▸ Task brief:
Reproduce exactly the lines from the one containing "You are a computer-use" through the last line of the records below, both included. Leave out any pictures.

Saved entries:
—————
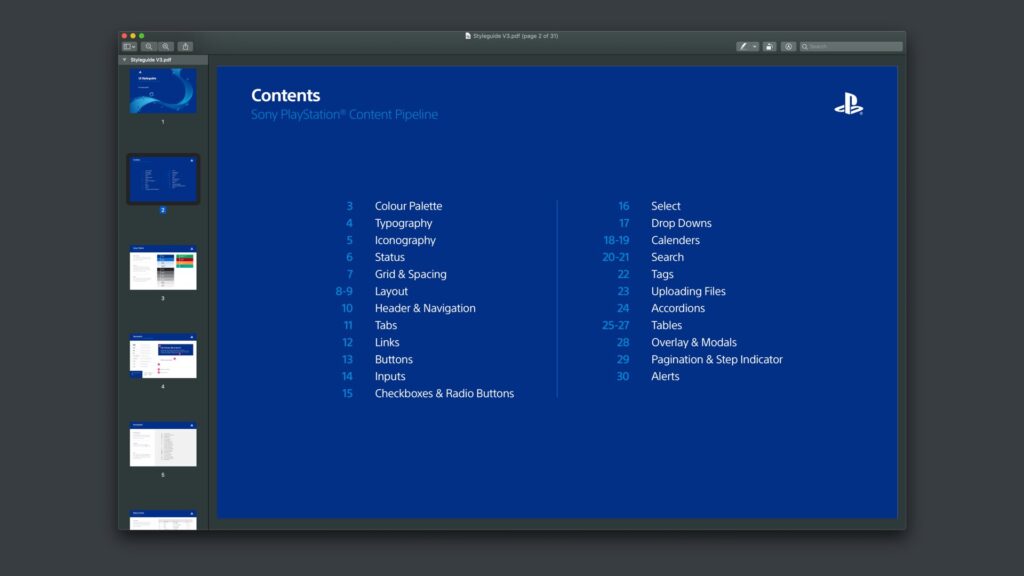Screen dimensions: 1024x576
Task: Jump to page 5 thumbnail
Action: (x=163, y=444)
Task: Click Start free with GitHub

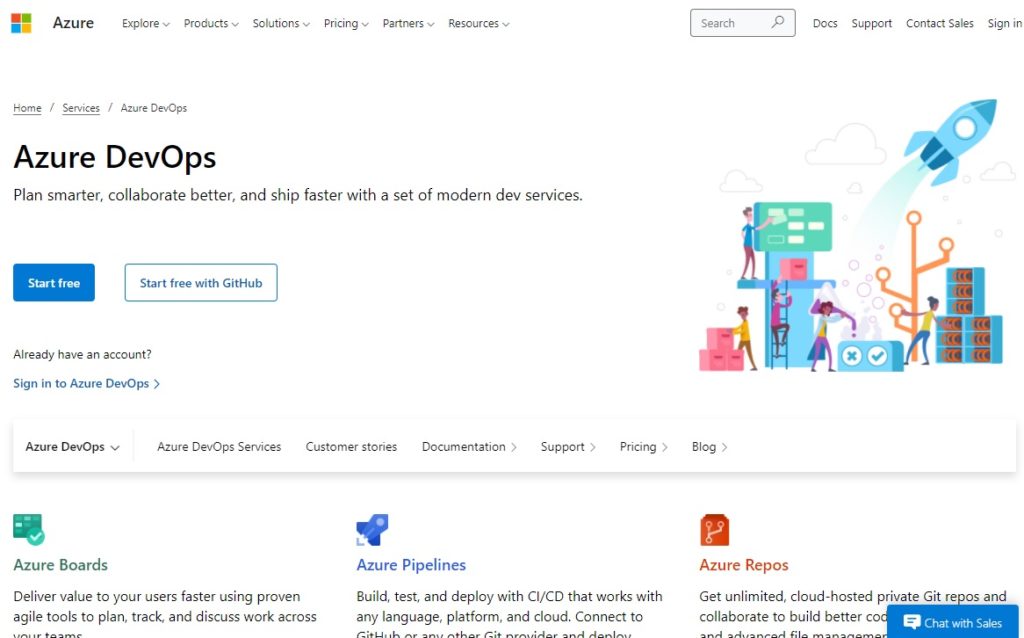Action: tap(200, 282)
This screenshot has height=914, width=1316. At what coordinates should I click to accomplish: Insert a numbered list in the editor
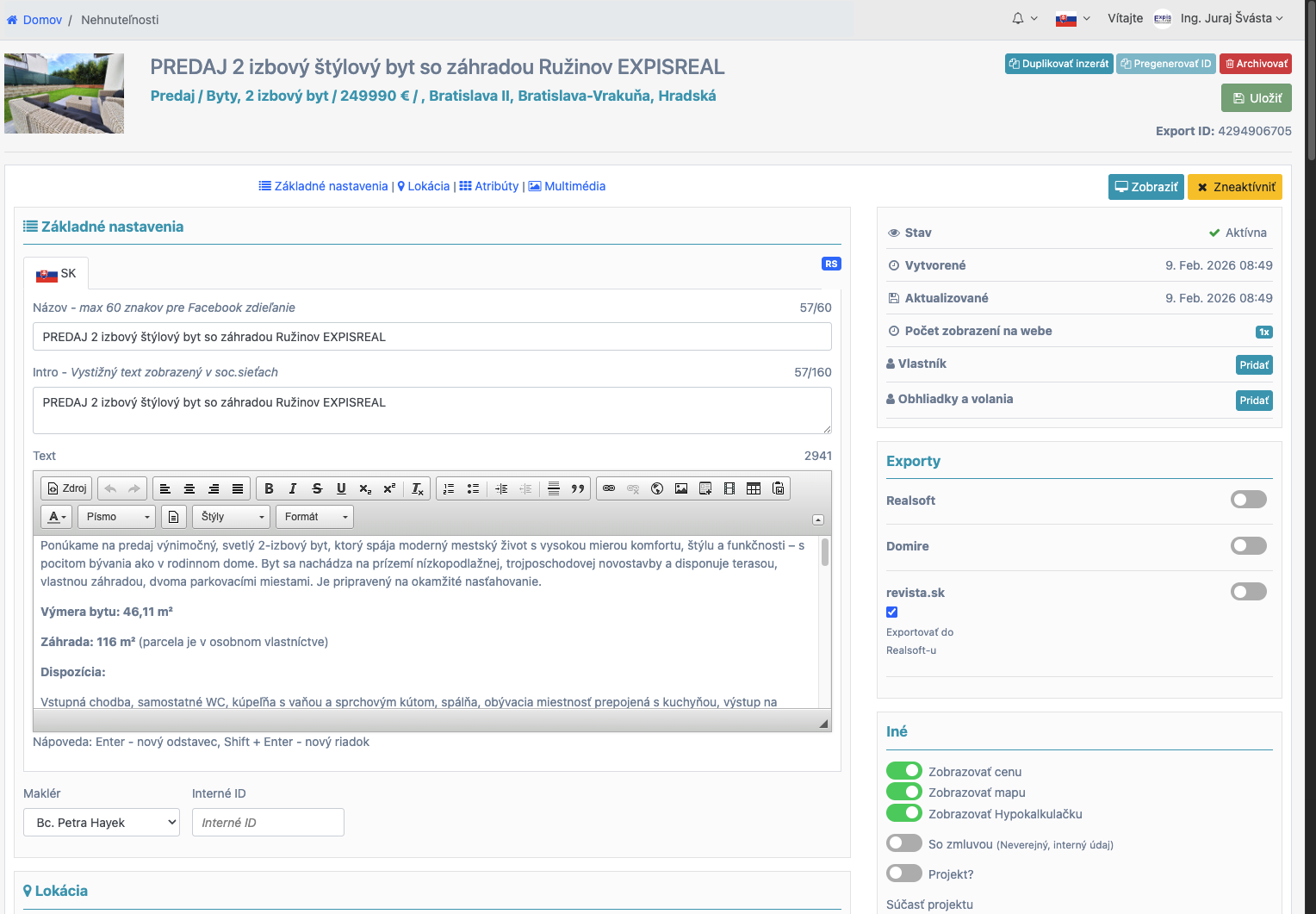click(449, 488)
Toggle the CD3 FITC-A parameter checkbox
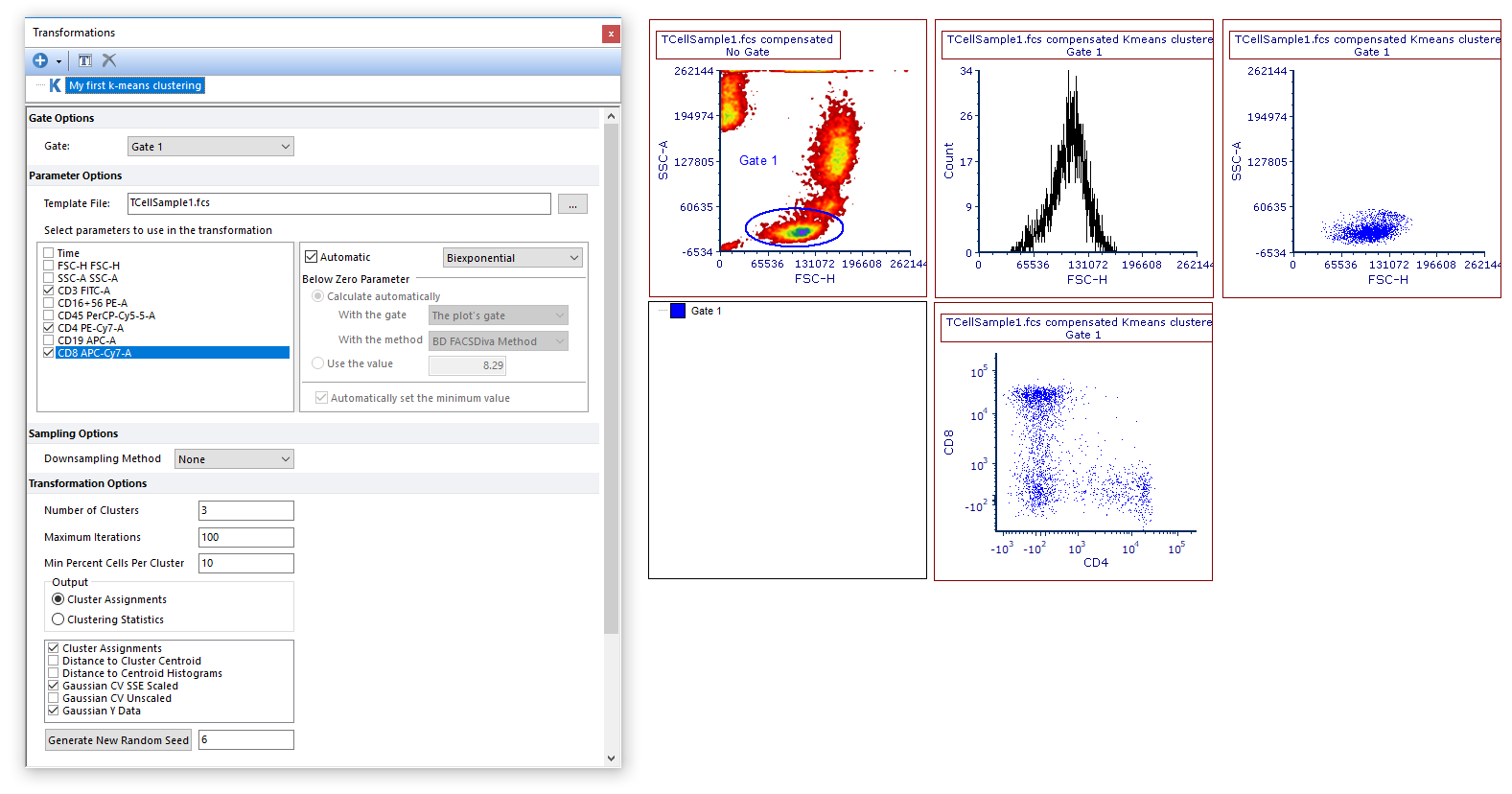 [49, 291]
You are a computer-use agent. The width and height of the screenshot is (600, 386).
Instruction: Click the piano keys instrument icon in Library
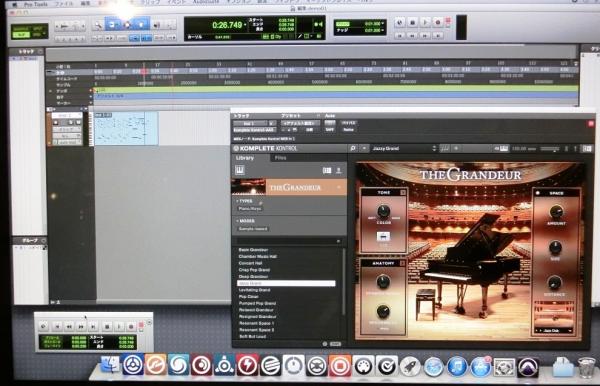click(x=240, y=170)
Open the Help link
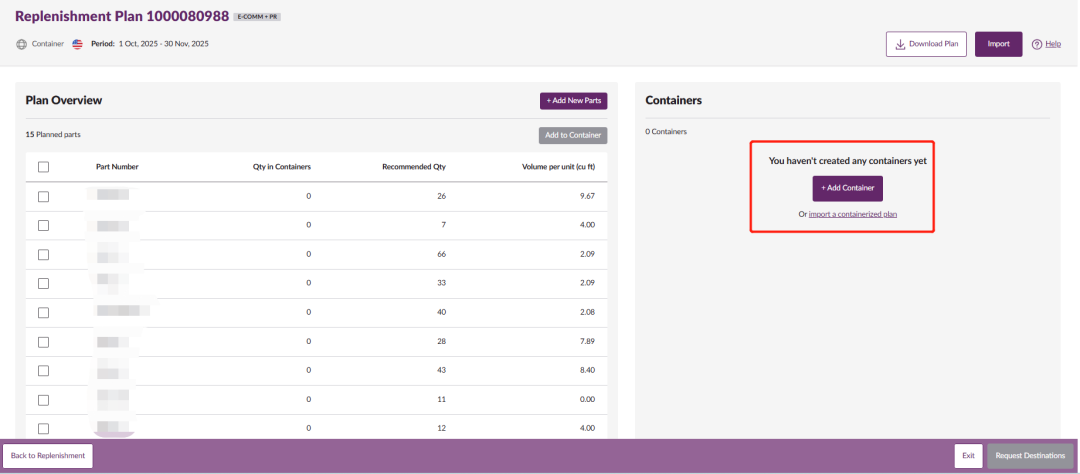Viewport: 1080px width, 474px height. [x=1053, y=44]
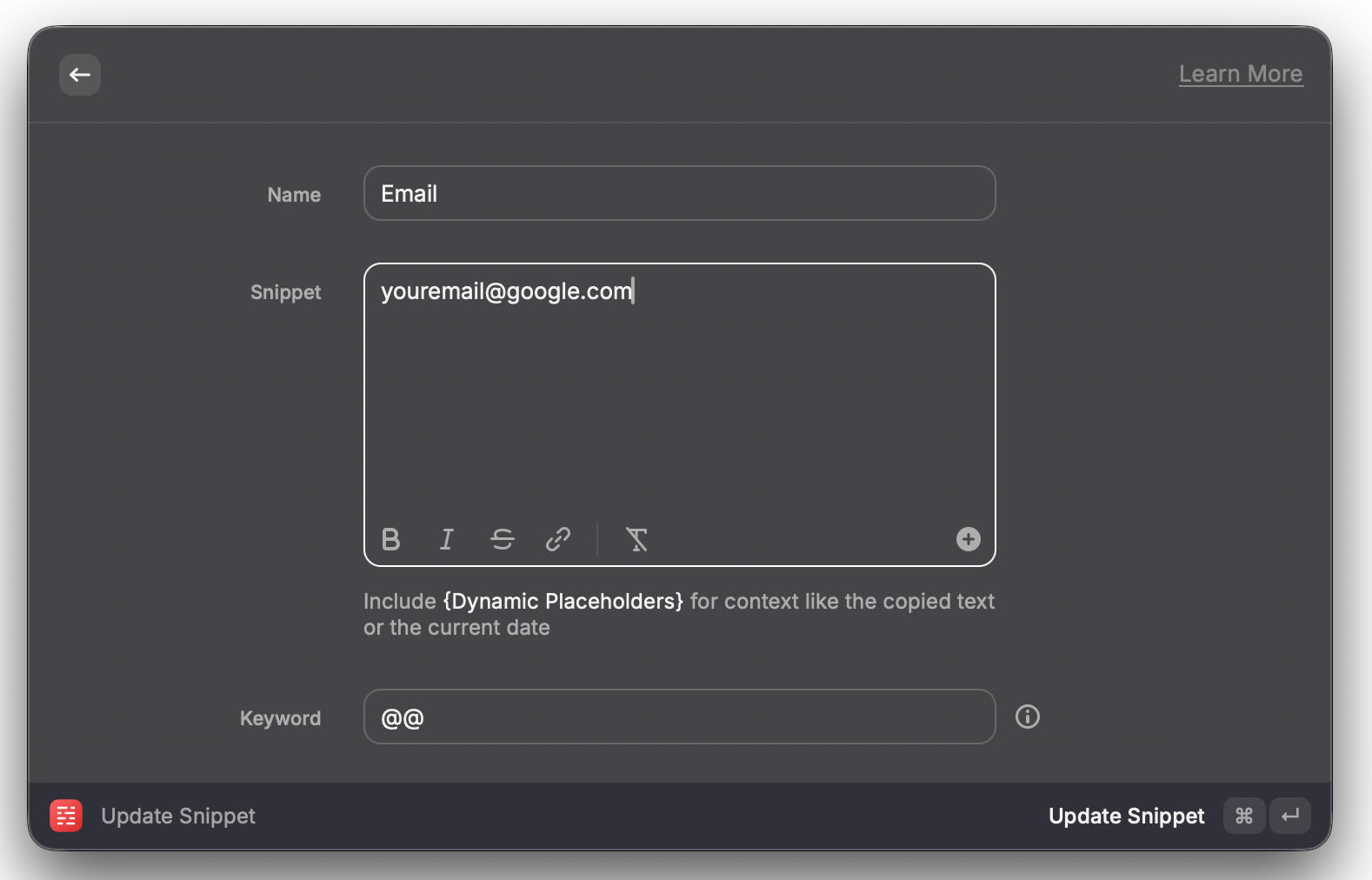1372x880 pixels.
Task: Go back using the left arrow button
Action: click(80, 75)
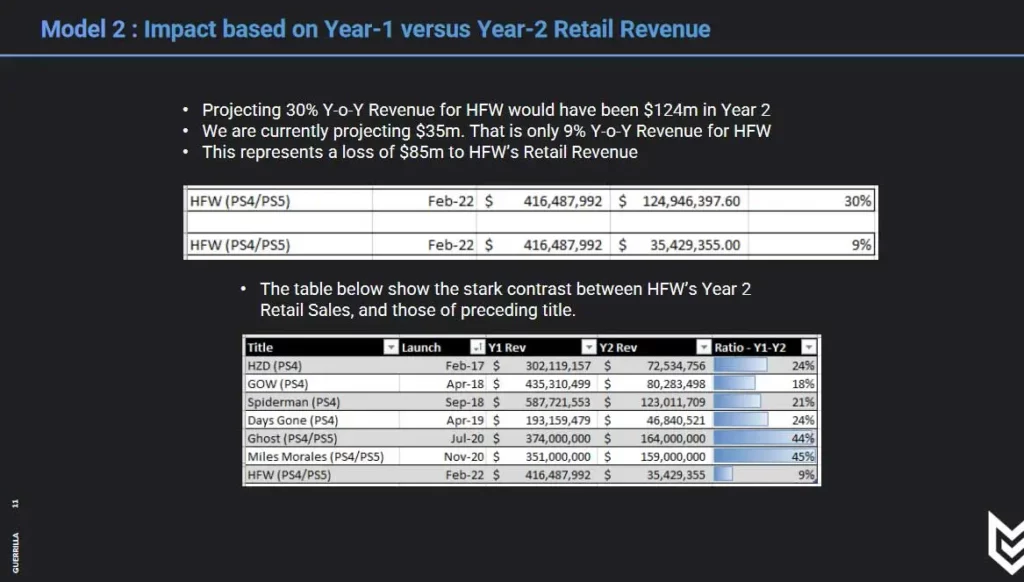Open the Title column filter dropdown
The width and height of the screenshot is (1024, 582).
click(x=390, y=347)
—————
▸ Task output:
You are a computer-use agent. The width and height of the screenshot is (600, 386).
Instruction: Click the piano keys instrument icon in Library
click(x=240, y=170)
Open the Help link
Viewport: 1080px width, 474px height. [x=1053, y=44]
1372x880 pixels.
Task: Go back using the left arrow button
Action: click(80, 75)
Open the Title column filter dropdown
The width and height of the screenshot is (1024, 582).
click(x=390, y=347)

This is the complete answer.